## What this task involves
Return, from the lines below, each one that includes the word "dimensions".

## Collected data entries

[Start of Attachment]

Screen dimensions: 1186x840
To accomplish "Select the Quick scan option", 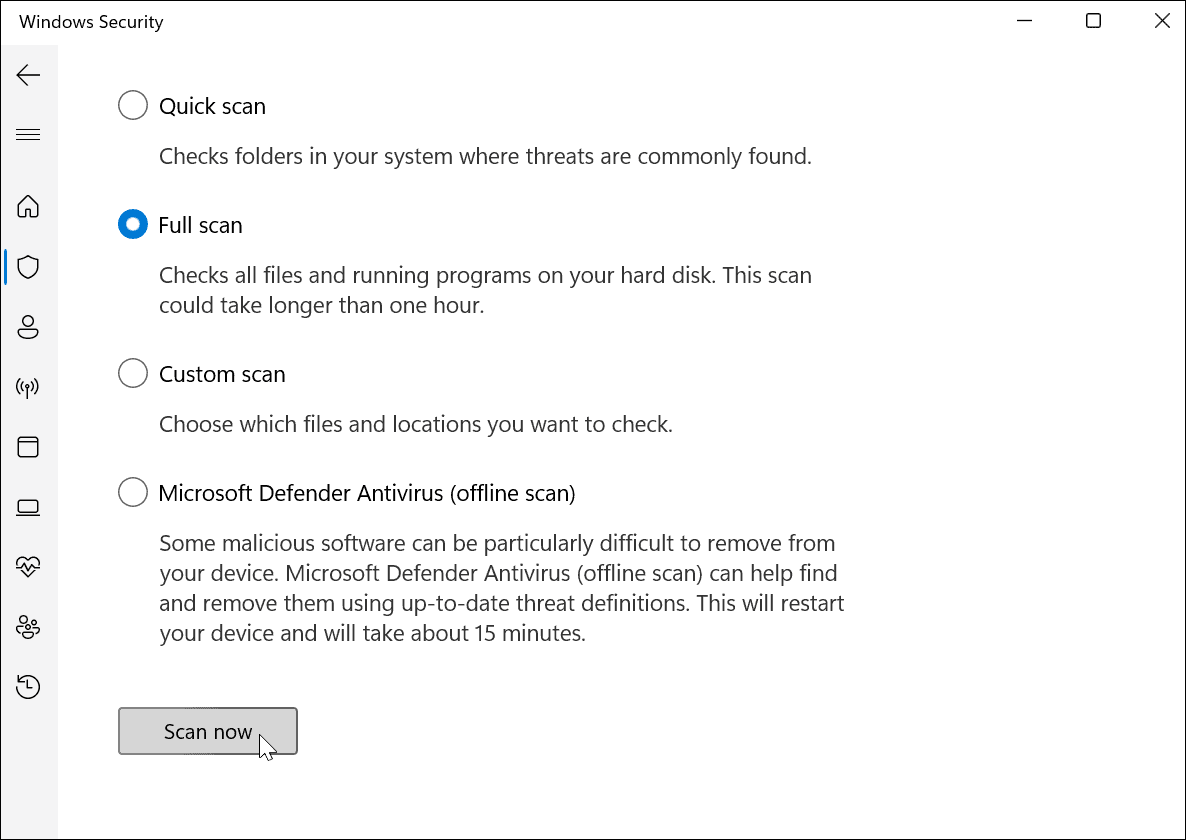I will click(x=132, y=105).
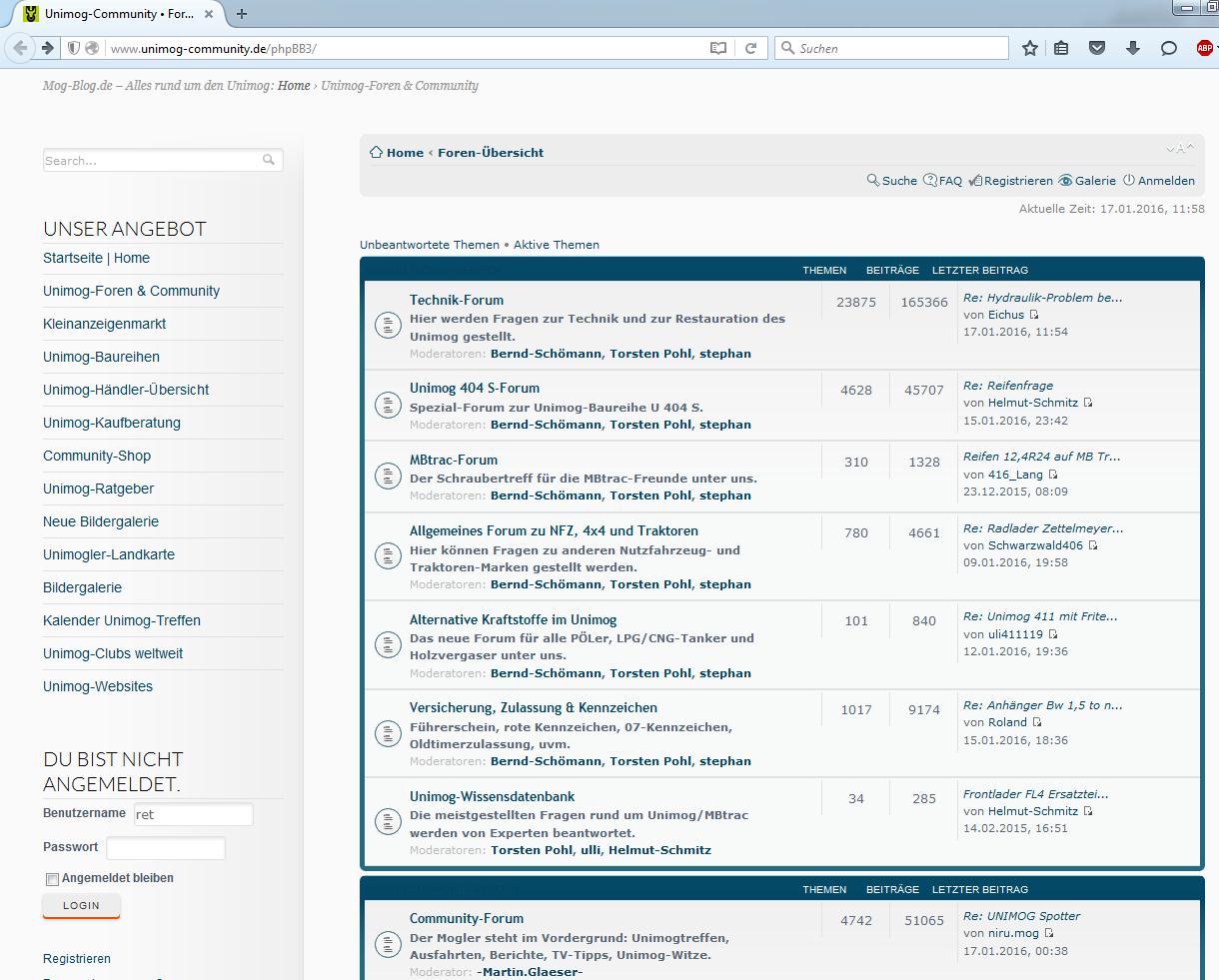Open Galerie link in forum navigation bar
The image size is (1219, 980).
(1087, 181)
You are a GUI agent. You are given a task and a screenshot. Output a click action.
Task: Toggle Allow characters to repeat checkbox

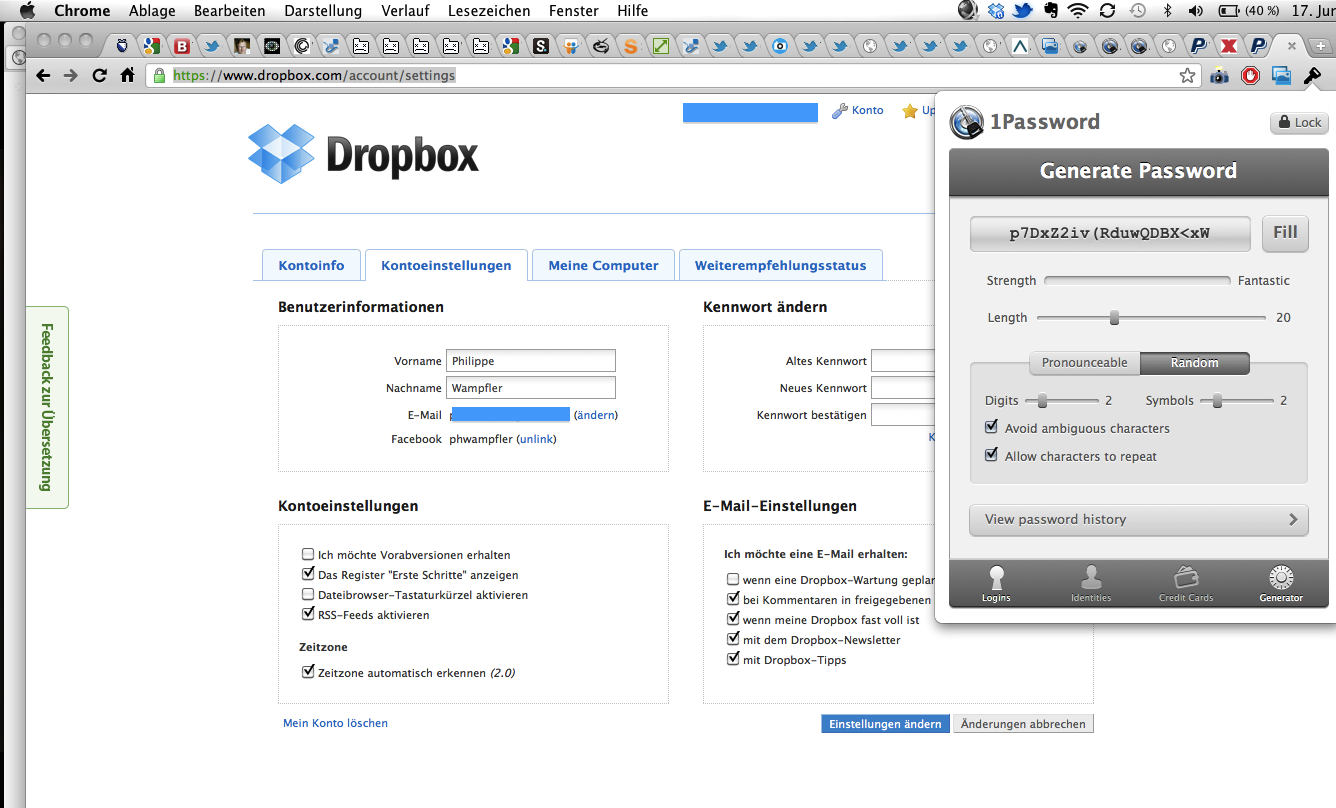tap(992, 455)
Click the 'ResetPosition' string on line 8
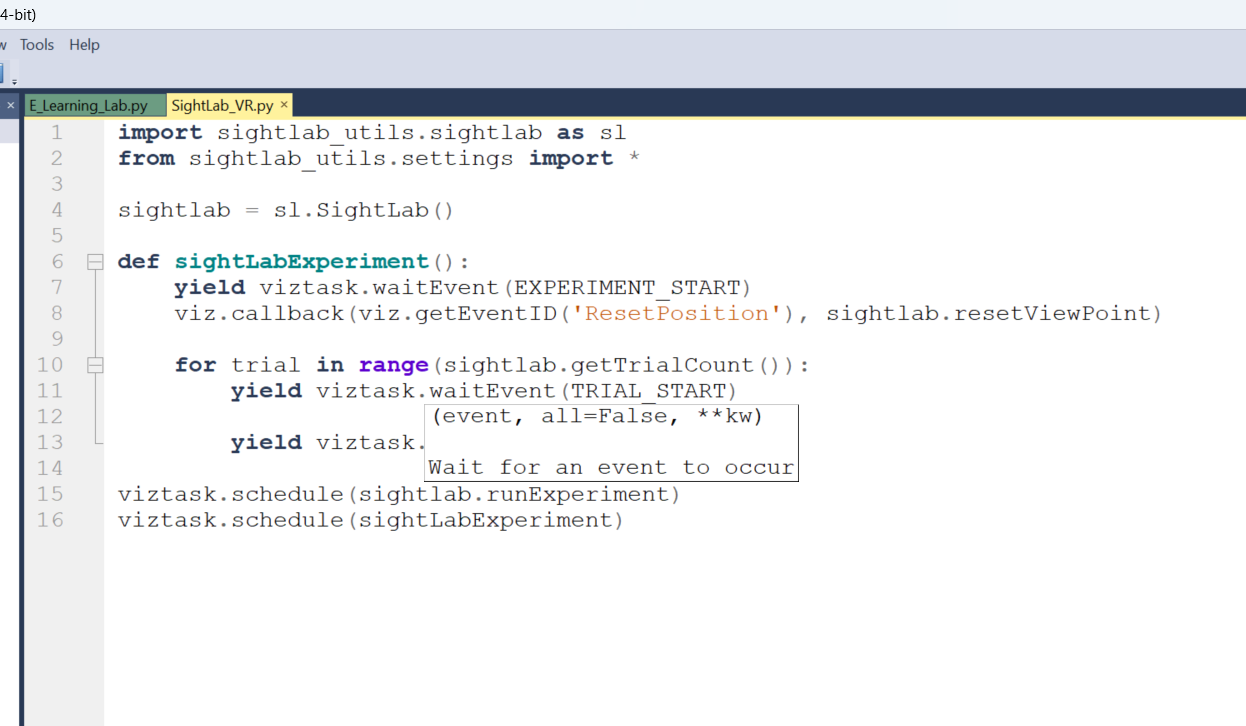The height and width of the screenshot is (726, 1246). pos(676,314)
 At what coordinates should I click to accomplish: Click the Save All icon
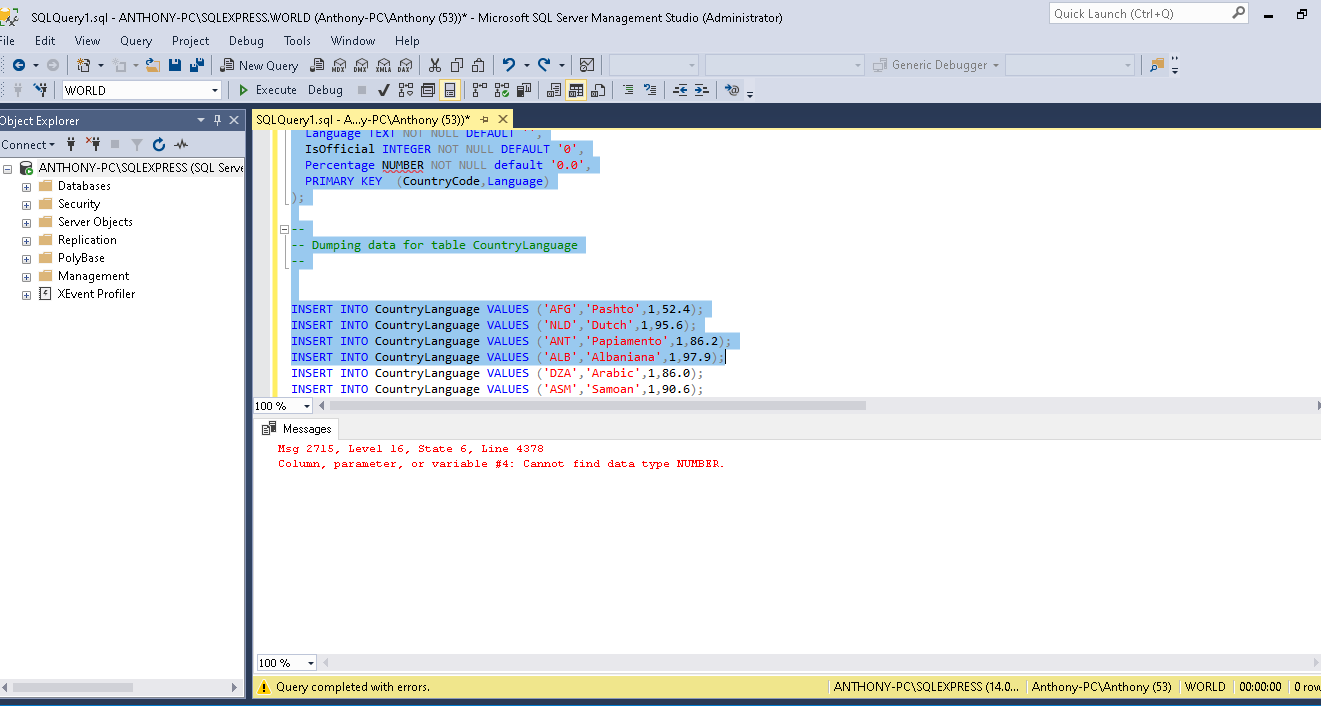(197, 65)
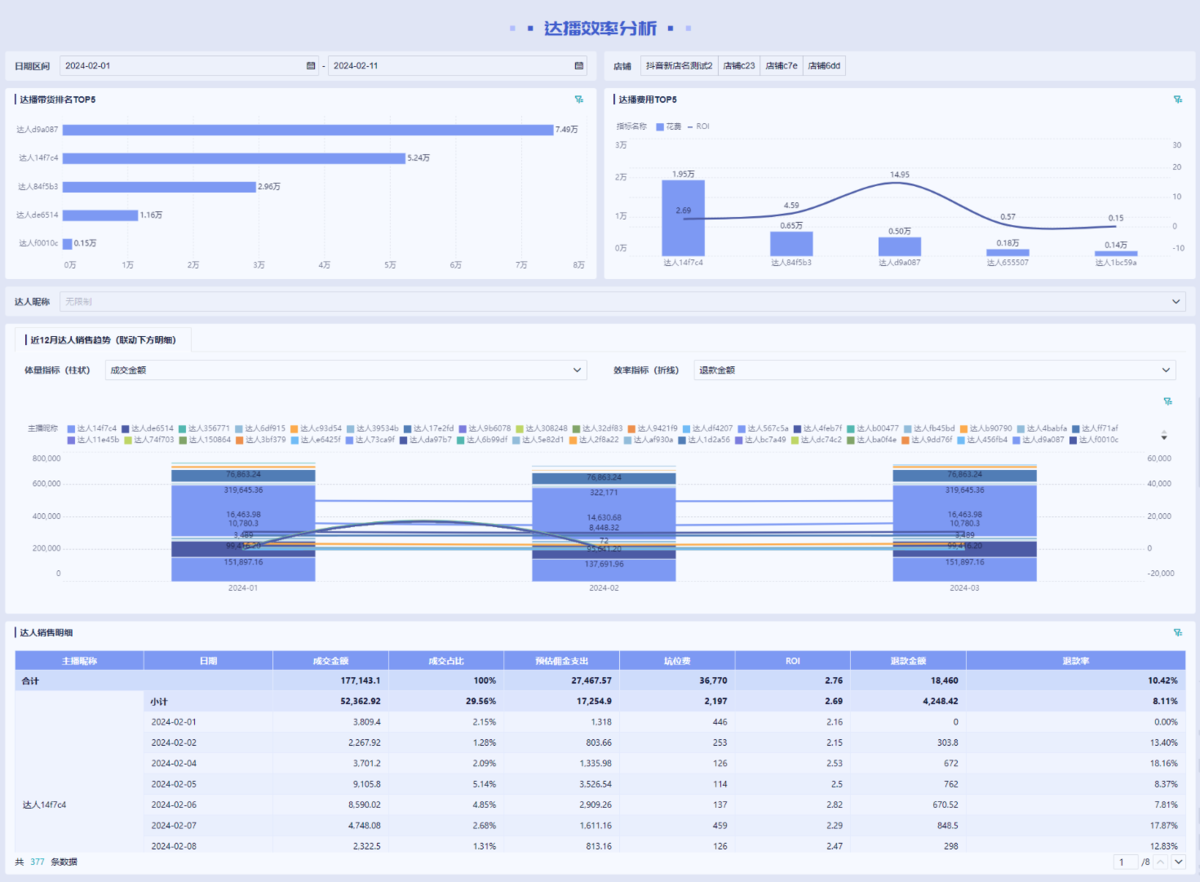The width and height of the screenshot is (1200, 882).
Task: Click the drill icon on the 达人销售明细 table
Action: [x=1178, y=632]
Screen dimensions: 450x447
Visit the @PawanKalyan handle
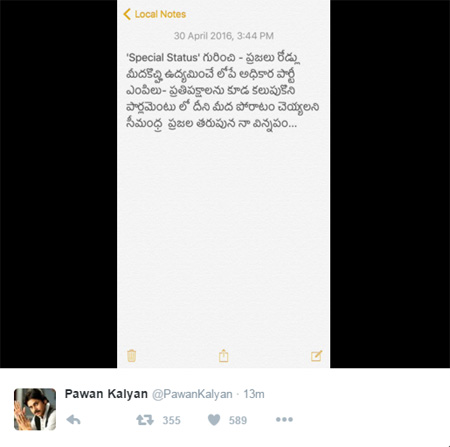192,394
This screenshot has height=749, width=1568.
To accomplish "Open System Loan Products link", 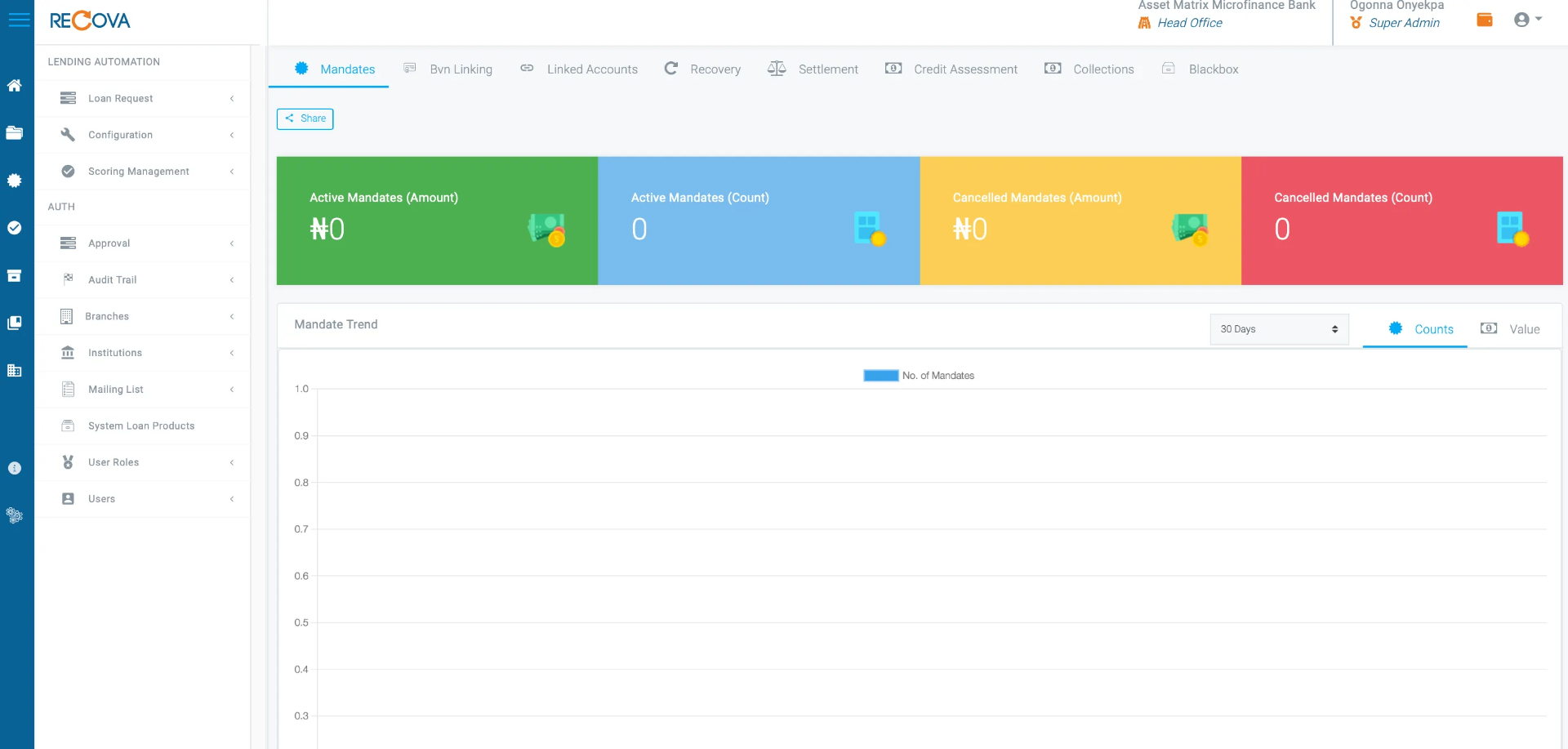I will coord(141,426).
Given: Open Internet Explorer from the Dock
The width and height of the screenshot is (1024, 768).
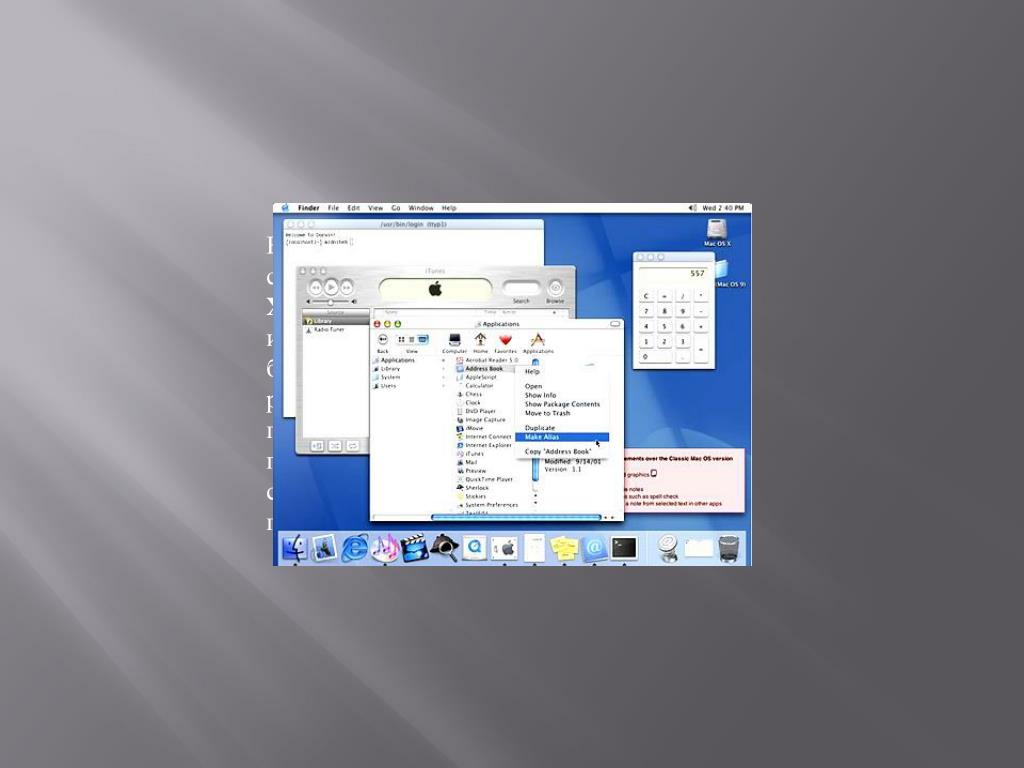Looking at the screenshot, I should tap(355, 547).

[End of Attachment]

## Answer box
Screen dimensions: 1186x840
Screen dimensions: 450x447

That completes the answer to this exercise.